*** Opening PROVIDED PASSAGE ***
George Seidel, PhD, is a University Distinguished Professor at Colorado State University and a pioneer in the creation and use of sexed semen in cattle breeding.
Photo by John Maday
While the technology behind sex-sorted semen is relatively new, the tool has become commonplace, particularly in dairy breeding. And as the process for sorting, processing and using sexed semen becomes more efficient, leaving a calf’s sex up to chance could become obsolete.
“Sex is the most important genetic trait,” says Colorado State University reproductive physiologist George Seidel, who recently presented a webinar on the topic, hosted by the Dairy Cattle Reproductive Council (DCRC).
Seidel, who helped pioneer the sorting process and application for sexed semen in cattle, says some of the original research took place in the 1980s at the Lawrence Livermore National Laboratory in California. Scientists there became concerned about possible effects of radiation on workers’ offspring, and their studies of sperm led to discoveries regarding differences between sperm cells carrying X or Y chromosomes. In the late 1980s, USDA researchers found they could segregate X and Y sperm from rabbits, and in the early 1990s researchers in the United Kingdom began experimenting with producing male calves through in-vitro fertilization. In the late 1990s, Seidel and his team at CSU developed a process for creating sex-sorted cattle semen for freezing and use in artificial insemination (AI). Through the CSU Research Foundation, they formed a company, XY Inc., which was later sold to Sexing Technologies, based in Texas.
In 2006, Seidel says, about 1.5% of Holstein heifers and fewer than 1% of Holstein cows in the United States were bred using sexed semen. By 2008, sexed semen accounted for about 14.5% of breedings in Holstein heifers and around 2.5% in cows.
The processSorting semen is complicated by the fact that X and Y semen are virtually identical in most respects. Their size, shape, weight, electrical charge and speed are essentially the same, which is nature’s way of providing a 50/50 chance for male or female offspring. Scientists found however, there is slightly more DNA in an X sperm than a Y sperm – about 4% more in cattle. Using a DNA-binding dye, laser light and precise computer analysis, they found they could identify sperm cells based on differences in their fluorescence.
The computer-controlled sorting machinery, which costs about $500,000 for a basic unit, separates semen into microscopic droplets, each ideally containing one sperm cell, and tags X sperm with a positive charge and Y sperm with a negative charge. Sperm that are non-viable or are not clearly identified are discarded in the sorting process. The system can evaluate about 25,000 droplets per second, as they move through the machine at 50 miles per hour. In a given sample, the system typically will sort off about 30% X sperm, 30% Y sperm and 40% unidentified or non-viable sperm.
*** Closing PROVIDED PASSAGE ***
*** Opening DATASET EXCERPTS ***
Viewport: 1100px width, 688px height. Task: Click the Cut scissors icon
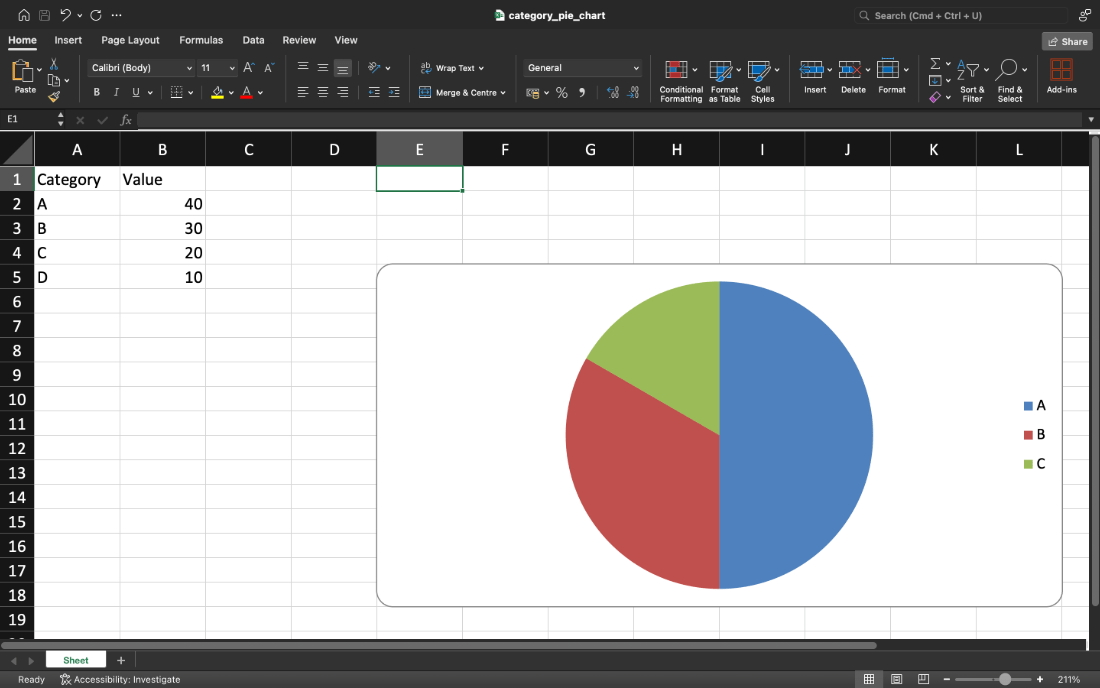tap(54, 64)
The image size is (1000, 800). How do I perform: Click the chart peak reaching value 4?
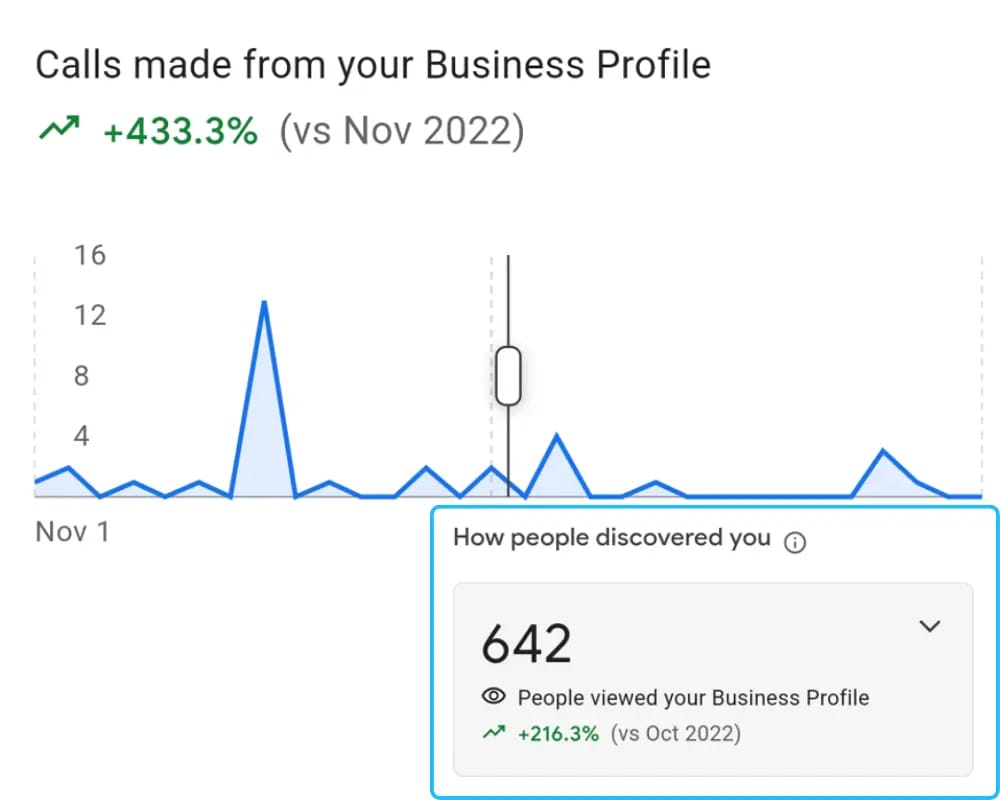[557, 437]
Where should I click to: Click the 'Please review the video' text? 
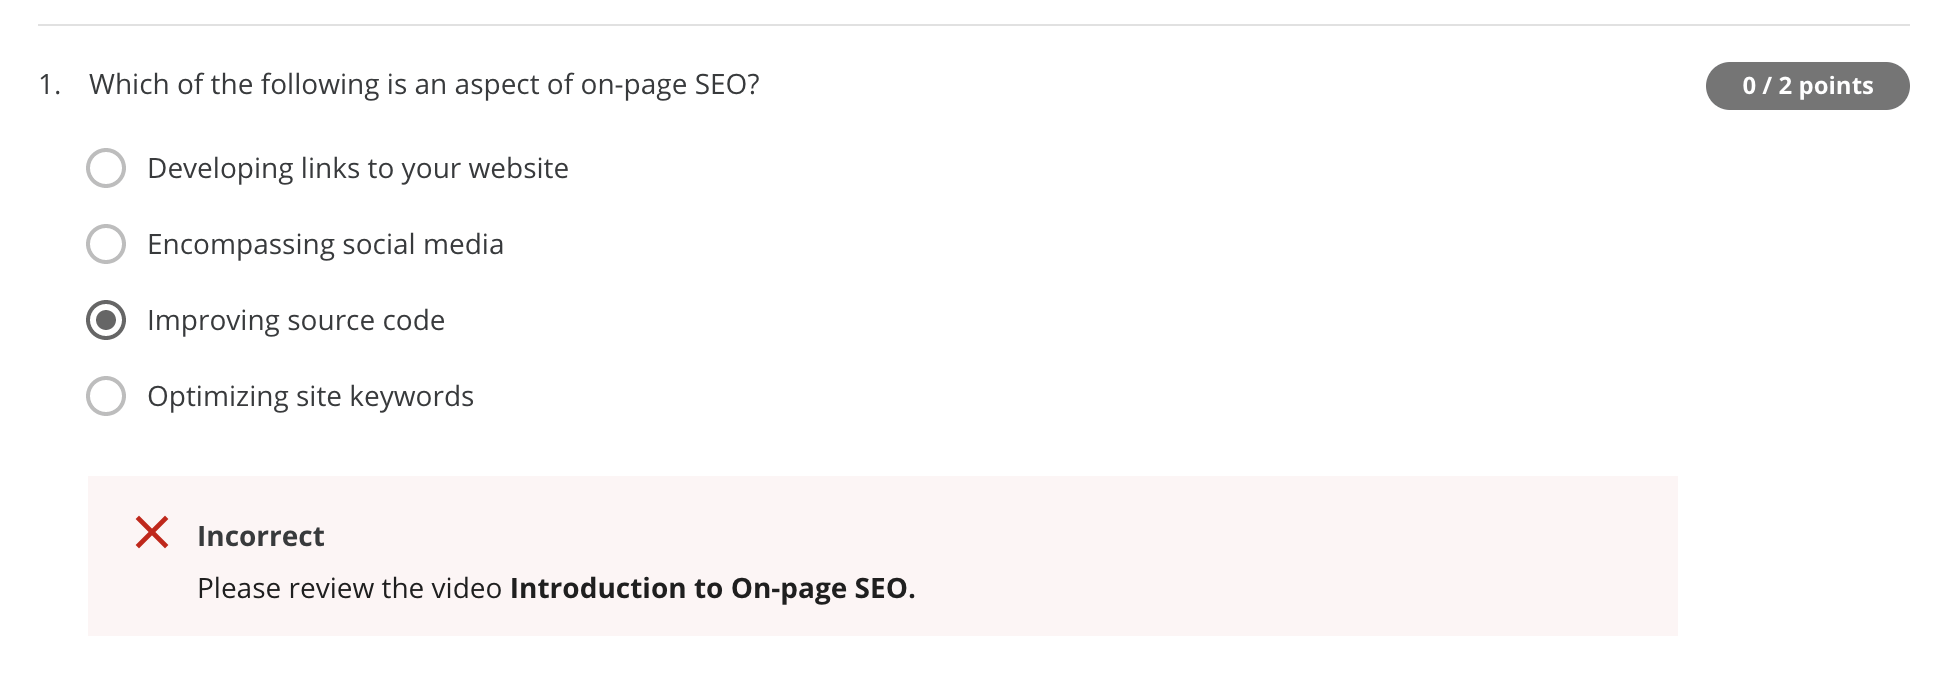pyautogui.click(x=349, y=588)
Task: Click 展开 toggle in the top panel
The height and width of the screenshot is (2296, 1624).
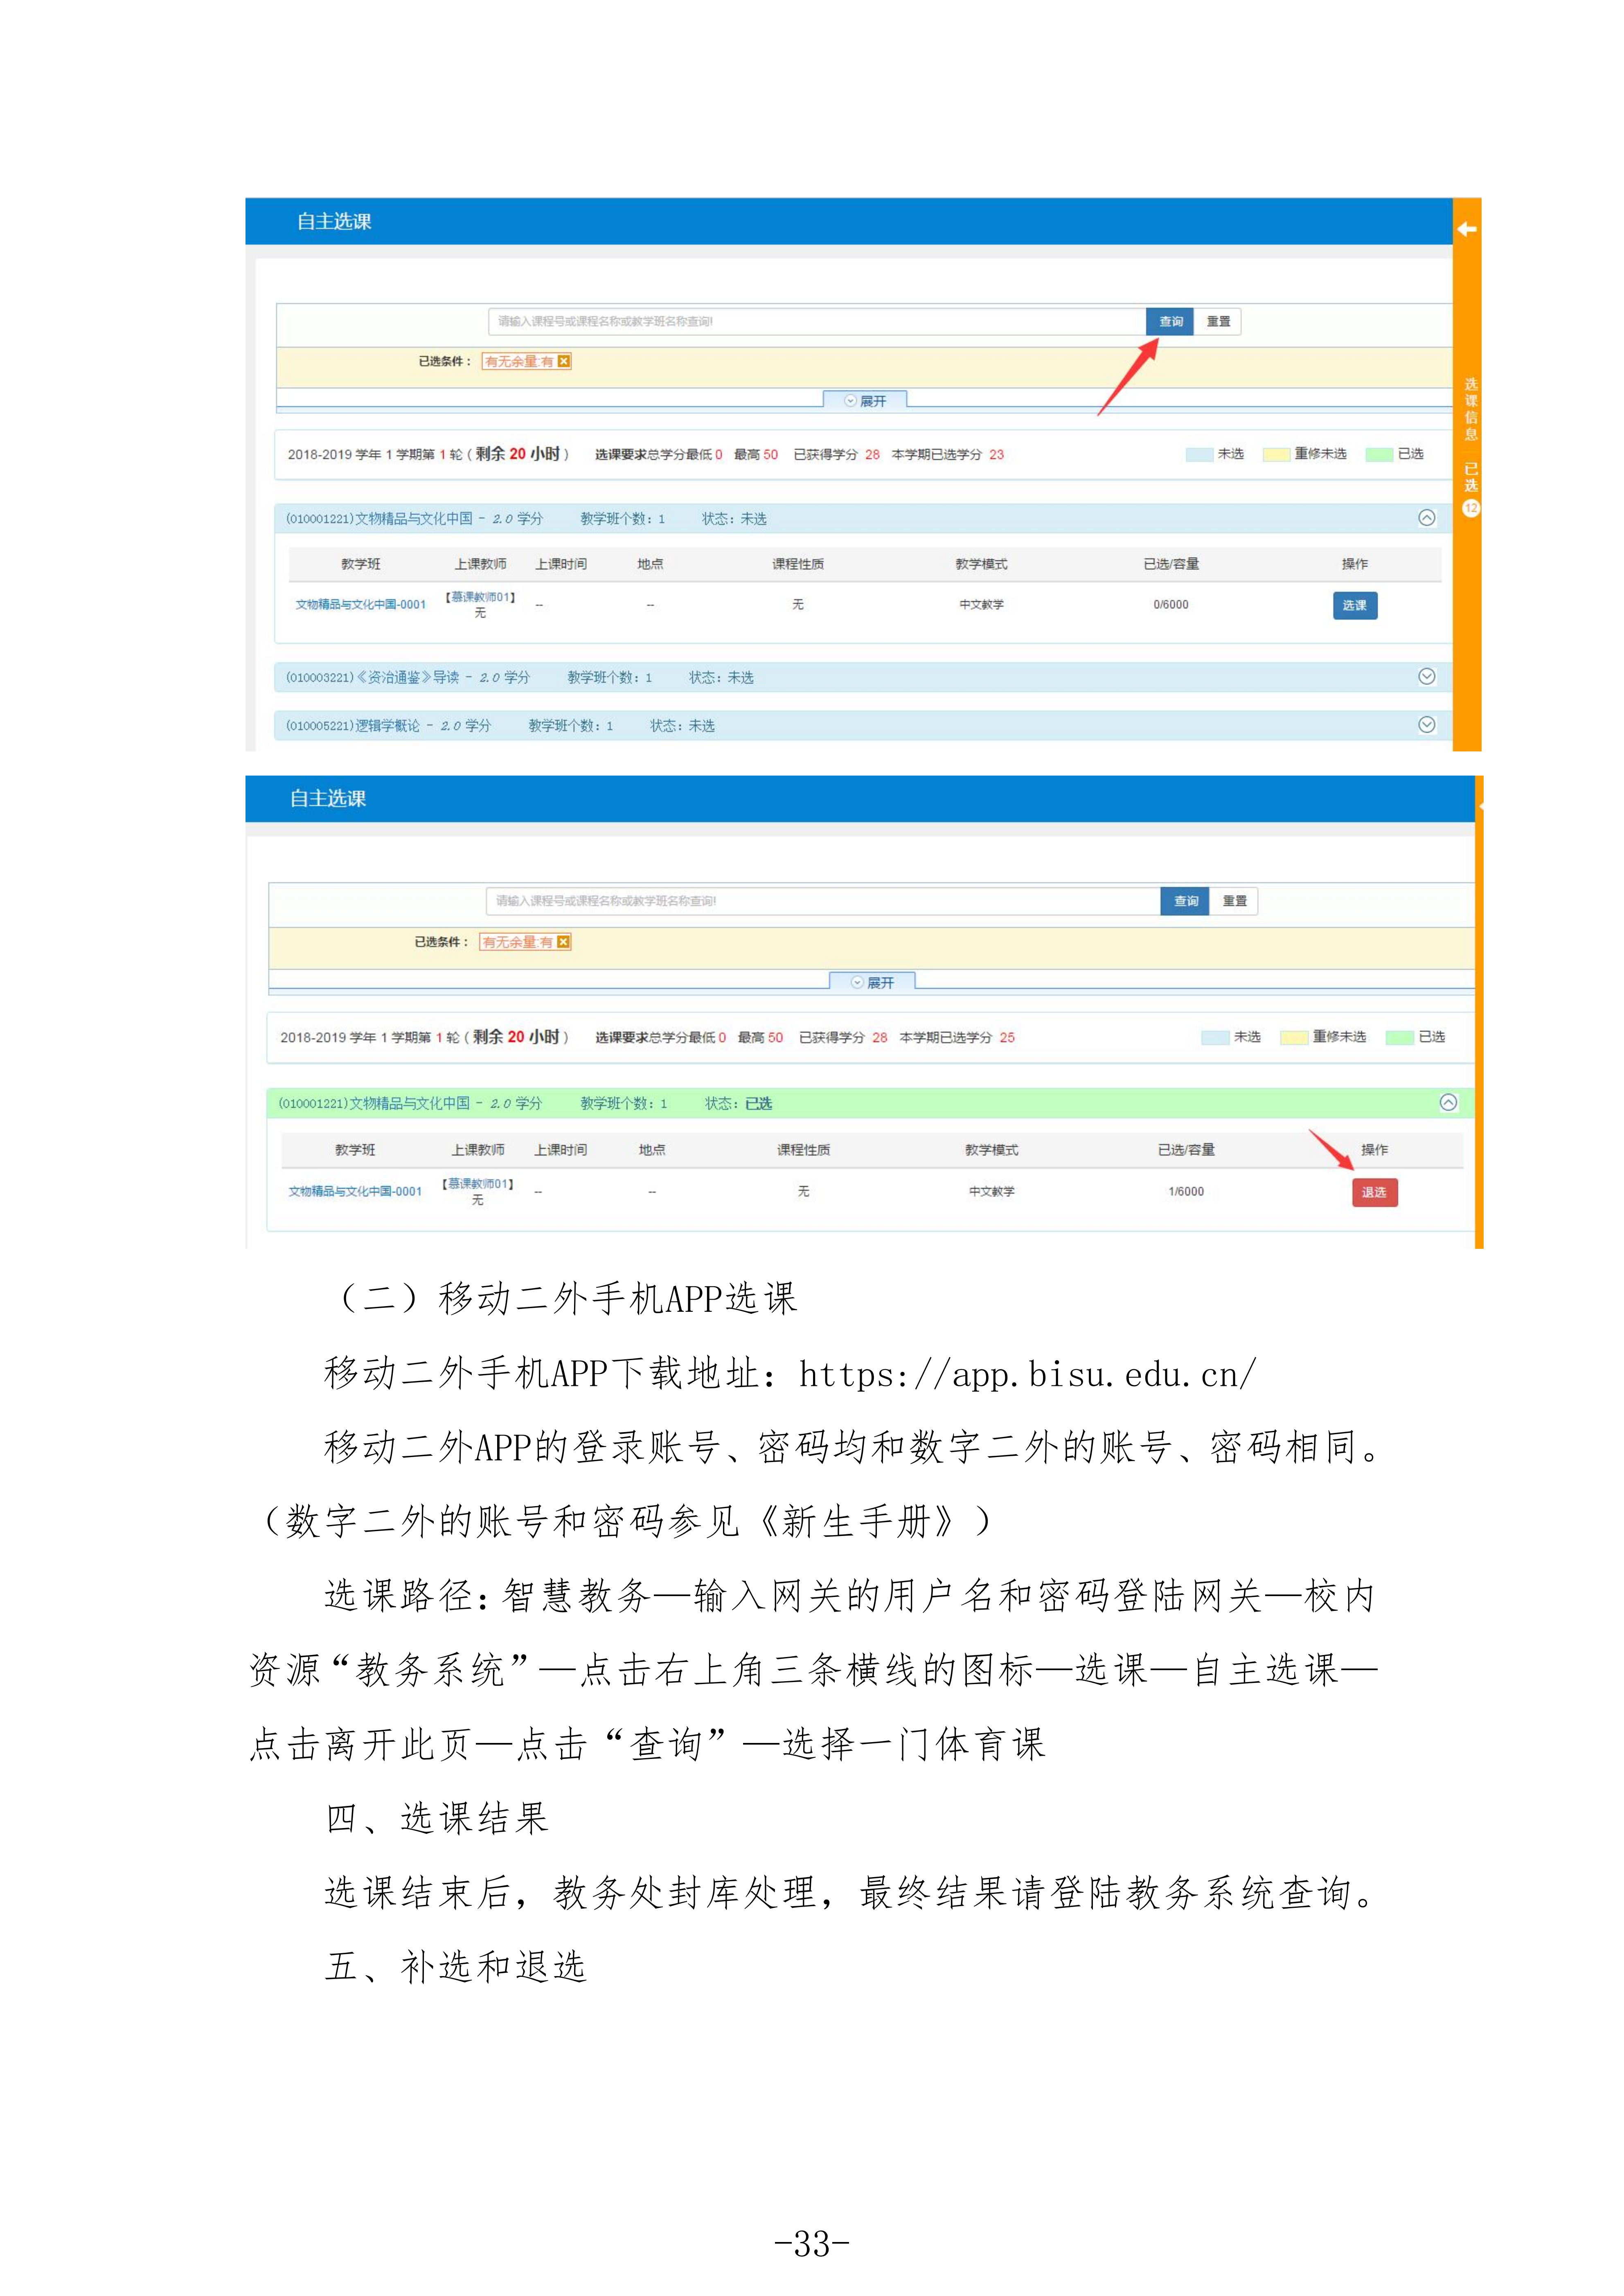Action: point(865,400)
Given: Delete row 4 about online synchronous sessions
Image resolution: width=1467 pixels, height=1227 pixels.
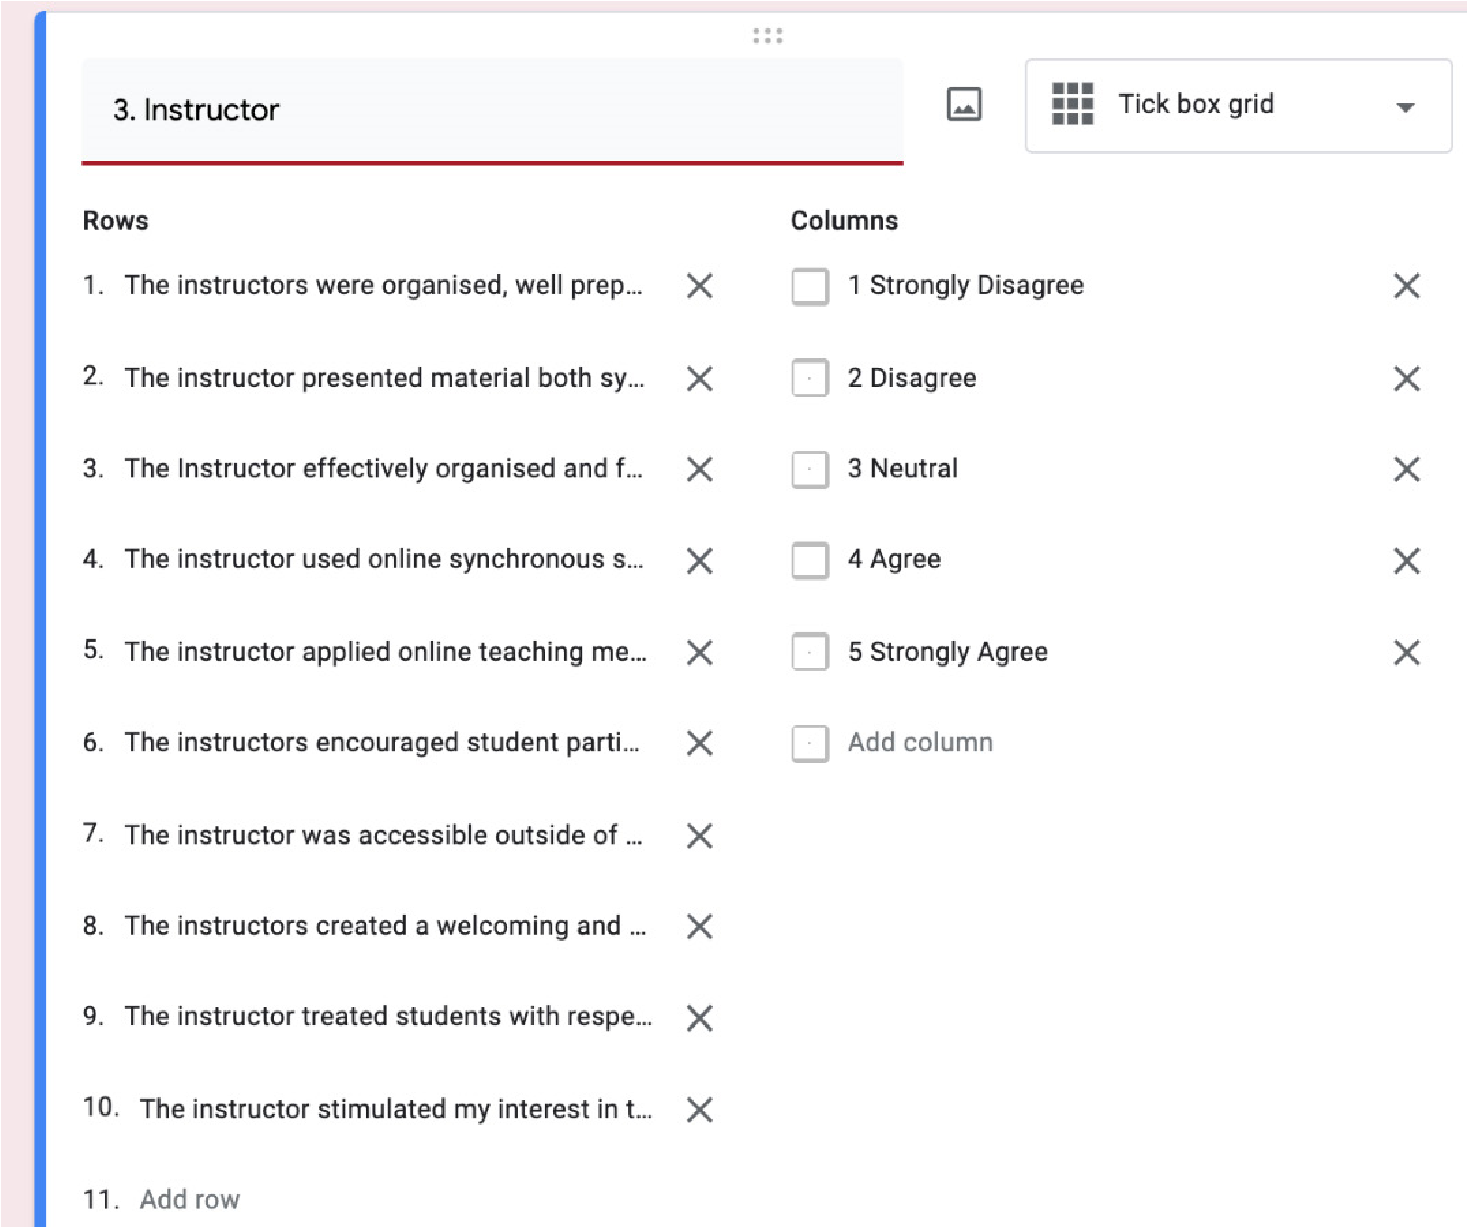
*** Closing DATASET EXCERPTS ***
USING THE INFORMATION:
1. In the sexed semen passage, how much more DNA does an X sperm carry than a Y sperm in cattle?
2. Carry on the sexed semen passage from its final sentence.

ANSWERS:
1. About 4% more.

2.
Purity of the sorted samples can reach 95%, and the industry standard is 90%, but sorting takes considerable time, and the process damages more sperm cells than conventional collection and freezing, adding to the cost of each dose. A conventional dose of frozen semen contains around 20 million sperm cells. Sexed-semen doses typically contain closer to 2 million sperm cells, which provide a reasonable balance between cost and fertility. Pregnancy rates with sexed semen typically are lower than with conventional AI, although well-managed estrus synchronization, with AI timed six to 12 hours later than with conventional semen can help optimize fertility. Higher sperm counts per dose can improve fertility with sexed semen, but not enough to justify the much higher cost of production, Seidel says.
Sexed semen generally costs about $15 more per dose than conventional semen. Lower fertility and less than 100% accuracy also contribute to the overall cost per breeding with sexed semen, Seidel says
Theoretically, as the technology improves, fertility rates with sexed semen in cattle could equal or exceed those with conventional AI, as it does today in sheep. The process already does a good job of sorting off dead or non-viable sperm cells, and could eventually provide more cells per dose at cost-effective prices. Accuracy also could be improved. Current technology can produce accuracy around 95%, but the cost is higher than that for the industry standard of 90%. Those costs could drop in the future.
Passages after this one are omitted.